Sainte-Marie has also worked in film and television. She was a regular on Sesame Street between 1976 and 1981, discussing topics like indigenous culture and breastfeeding, and acted in the 1993 TV movie The Broken Chain. Sainte-Marie also won an Oscar, a Golden Globe and a BAFTA for co-writing the song “Up Where We Belong,” used in the 1982 romantic drama An Officer and a Gentleman and sung by Jennifer Warnes and Joe Cocker. She also won a Genie for her 1996 TV special Buffy Sainte-Marie: Up Where We Belong.
Her songs have been covered by a variety of artists. 1965’s “Until It’s Time for You to Go,” for instance, became a hit for both Elvis Presley and Neil Diamond in the years after its original release, while 1963’s “Cod’ine” was recorded by Donovan, Janis Joplin and, much later, Courtney Love. Sainte-Marie also continues to inspire younger generations of indigenous artists, including A Tribe Called Red who remixed her 2008 song “Working for the Government” to acclaim.

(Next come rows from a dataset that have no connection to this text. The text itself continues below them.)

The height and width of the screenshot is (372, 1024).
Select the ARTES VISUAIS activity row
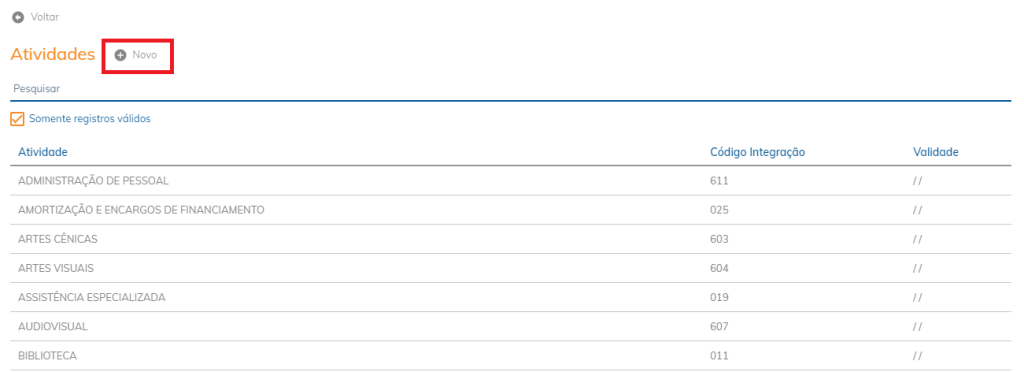click(511, 268)
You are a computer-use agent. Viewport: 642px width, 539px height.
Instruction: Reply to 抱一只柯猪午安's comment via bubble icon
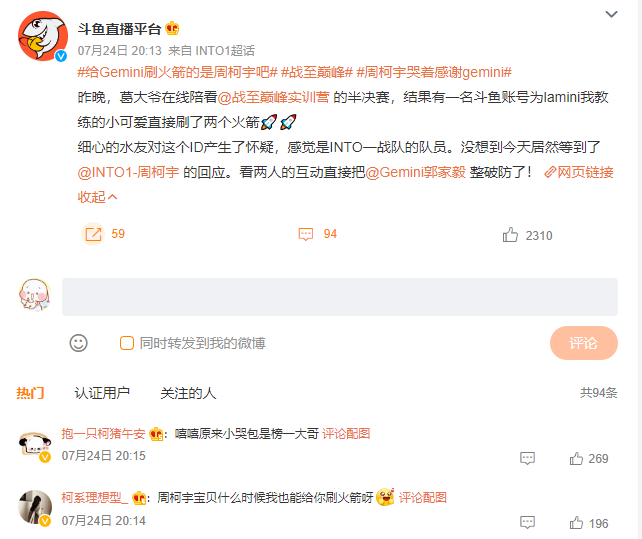527,458
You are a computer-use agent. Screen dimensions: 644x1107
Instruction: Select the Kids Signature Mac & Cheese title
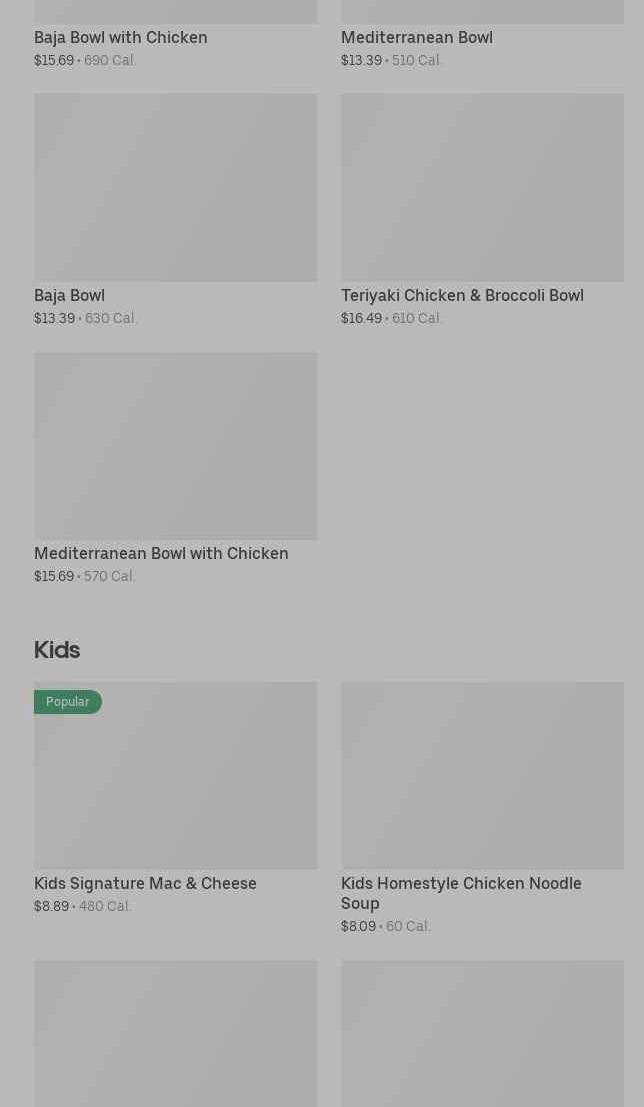click(145, 884)
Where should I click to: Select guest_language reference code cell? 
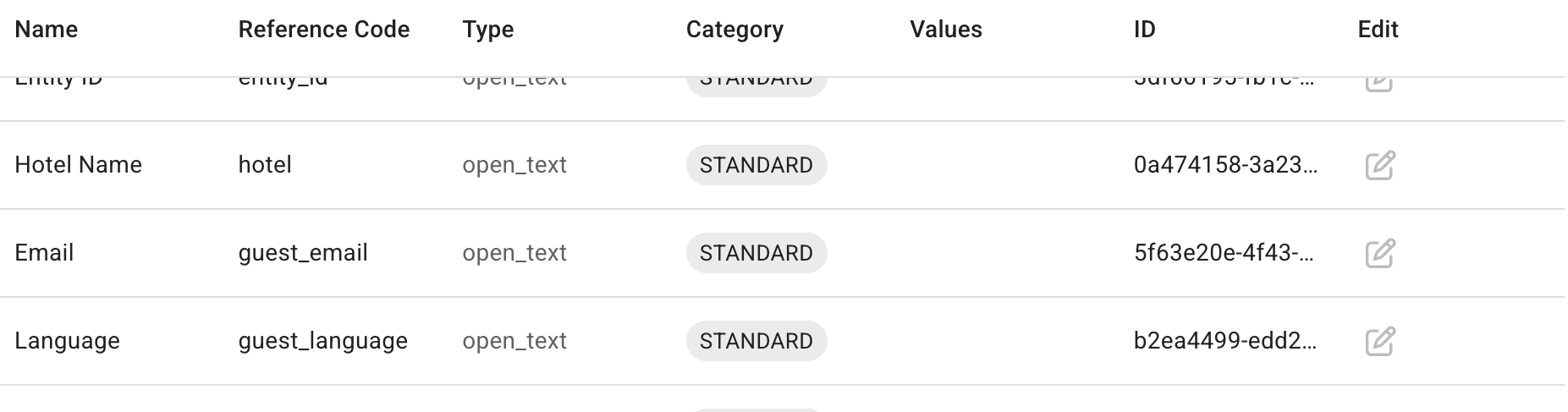tap(323, 341)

Over the past 60 years, Sainte-Marie’s art and activism have been recognized time and time again. She has fourteen Honorary Doctorates, is an Officer in the Order of Canada and was awarded a Governor General’s Performing Arts Award in 2010. She was inducted into the Canadian Music Hall of Fame in 1995 and has won 6 JUNO Awards including the Humanitarian Award in 2017.
In addition to winning, presenting and performing at past JUNO Awards, Buffy Sainte-Marie was instrumental in the creation of our Indigenous Artist or Group of the Year category, initially called Best Music of Aboriginal Canada Recording. The category was renamed Aboriginal Recording of the Year in 2003, Aboriginal Album of the Year in 2010, Indigenous Music Album of the Year in 2017, and finally Indigenous Artist or Group of the Year in 2020. She was also on hand to present the inaugural award to Lawrence Martin for Wapistan at The 1994 JUNO Awards.